I nagged. I complained. My words wore on him. I wanted him to ‘be like my people.’ I wanted him to match my expectations. But one day, in a moment of revelation, the Lord showed me as clear as day: your husband is not your dad.

All those years, I’d never realized that the calling God had for my husband was different than my own father. In our case, a call to preach and be in the word sometimes meant the toilet that needed repair would have to wait. A call to be available 24/7 to the saints, often meant yardwork would be neglected for yet another weekend. But as I began to see who my husband was in Christ, I started realizing how his calling was changing lives. His preaching, lifting souls. No, he wasn’t my dad, but he was called to something different… and his calling was beautiful.

And do you know, as soon as I realized this and dropped all my nagging, suddenly he began to make time for a few house repairs?
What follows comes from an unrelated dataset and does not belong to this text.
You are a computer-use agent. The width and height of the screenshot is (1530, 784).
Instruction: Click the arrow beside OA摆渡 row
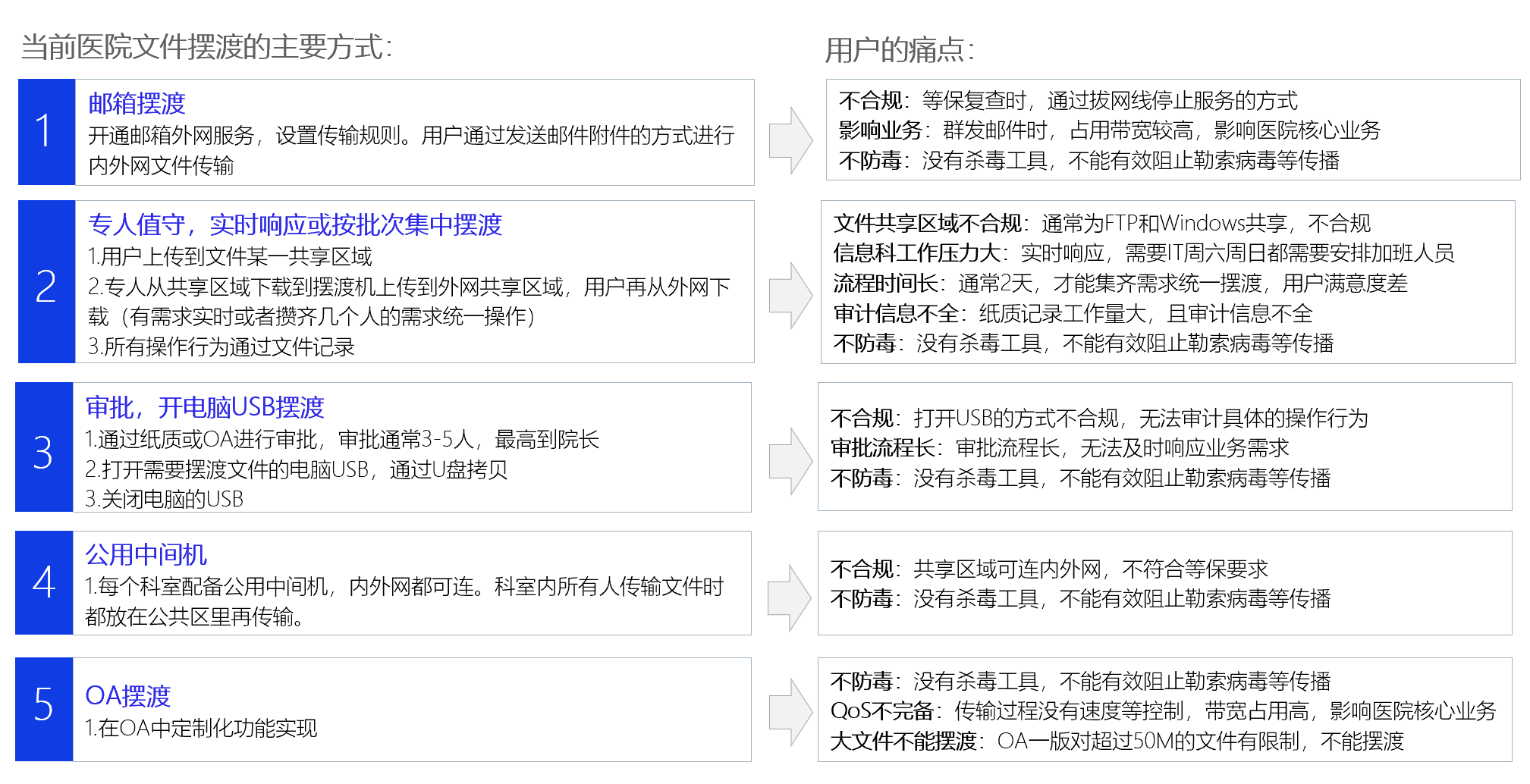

First small ones in makeshift ways, and then a broken washer, a broken dryer–even a full hot water tank replacement. Today, in our twentieth year of marriage, he is often repairing things around the house. But it started when I stopped nagging and started noticing.

Sisters, throughout scripture, there are busy Marthas, and still Marys. There are timid Andrews and bold Peters. Each has a role and calling.

Have you seen your husband’s gifting? Have you noticed the call that God has upon his life? Or certain areas where he serves that always seem blessed? Where he just seems to thrive and shine a little brighter? Notice these. Affirm these. Your words speak volumes.

He is not your Philistine friends. He is not from the same tribe as your family. His culture and ways and history and traditions and calling are unique to him. Do you see and value these? Or do you wear him down with your words, nagging, day after day, trying to drain away his power, to turn him into someone he is not?

Of course, as we live and grow together, we will see real problems. But we remember, our husbands are to be won, “without a word,” as they observe our “pure and respectful behavior.”  (1 Peter 3:1-2) and we commit it back to the Lord. We remember Esther, who spoke up, “at just the right time,” and we watch and pray for that opportunity to share.

But we don’t nag. We don’t seek to destroy or change the one “for whom Christ died,” (Romans 14:15) to match our own cultural standards and ideas. We will destroy them. We will cause them to lose their power if we do—their power to be men, to serve, to be strong in the Lord, to walk in all that God has caused them to do. Be so very careful to tread this way.

May the Lord give us words to bless, affirm, and strengthen our husbands in the call and gifting that God has placed on their life.

 

Other thoughts for meditation and discussion:

  • Think of several people you know (your husband, your children, others in the church). Be sure to include a few people who you don’t especially like ;). Have you seen their gifting? If you can’t think of something immediately, consider adding them to a prayer list and asking the Lord to show you. Yes, do this first for your husband, but it’s also extremely valuable to begin thinking of others in your church community this way also. God tells us in 1 Corinthians 14 that,  “When you come together, each of you has…” and that he has set “each individual member [of the body] where he wants them. (1 Corinthians 12:18) How does this change the way we see our husbands, our children? and other brothers and sisters in the church?
  • How did Delilah’s constant nagging affect her husband? What may have led to this?
  • Do we have any “Philistine” friends that influence the way we see or speak about our husbands?
  • Consider a word study on speech, our words, edification, or the tongue. Proverbs is wonderful for this, but the New Testament has several verses that would be wonderful to memorize.